JABAR EKSPRES – Menteri Ketenagakerjaan (Menaker), Yassierli, menegaskan pentingnya kolaborasi lintas lembaga dalam mendorong pengelolaan energi yang lebih efisien di Indonesia.
Dalam waktu dekat, Kementerian Ketenagakerjaan akan menggandeng Badan Pengelola Investasi Danantara serta Kementerian Dalam Negeri guna memperluas kampanye optimalisasi penggunaan energi di lingkungan perusahaan, baik BUMN maupun BUMD.
“Saya melihat program optimalisasi pemanfaatan energi ini nanti harus bergulir secara masif. Sehingga nanti kami tentu akan berkolaborasi apakah itu dengan Danantara, Kementerian Dalam Negeri untuk kampanye yang lebih masif dan lebih efektif,” kata Menaker
Baca Juga:Tekanan Geopolitik dan Permintaan Global Dorong Kenaikan Harga Minyak Kelapa Sawit Mentah Jelang Wajib Halal 2026, Pengawasan Produk di Pasar Tradisional Jadi Sorotan
Kolaborasi dengan berbagai pihak dinilai menjadi kunci agar kampanye ini dapat berjalan lebih efektif dan menjangkau lebih banyak sektor usaha.

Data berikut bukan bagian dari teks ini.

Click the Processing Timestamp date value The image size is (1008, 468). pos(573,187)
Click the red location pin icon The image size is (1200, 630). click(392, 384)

Di tengah dinamika geopolitik global yang berdampak pada sektor energi, pemerintah melihat optimalisasi pemanfaatan energi sebagai langkah strategis untuk menjaga ketahanan energi nasional.
Upaya ini juga diharapkan mampu meningkatkan efisiensi operasional perusahaan sekaligus mengurangi beban konsumsi energi secara keseluruhan.
Kementerian Ketenagakerjaan pun mendorong penerapan kebijakan praktis di tingkat perusahaan, salah satunya melalui imbauan work from home (WFH) satu hari dalam seminggu. Kebijakan ini ditujukan untuk menekan penggunaan energi di lingkungan kerja, baik di sektor swasta, BUMN, maupun BUMD.
Imbauan tersebut telah dituangkan dalam Surat Edaran Menteri Ketenagakerjaan Nomor M/6/HK.04/III/2026 tentang Work From Home dan Program Optimasi Pemanfaatan Energi di Tempat Kerja.
Yassierli menekankan bahwa ketahanan energi akan menjadi faktor krusial bagi masa depan Indonesia. Oleh karena itu, diperlukan sinergi antar lembaga dan sektor untuk memastikan pengelolaan energi yang berkelanjutan dan adaptif terhadap tantangan global.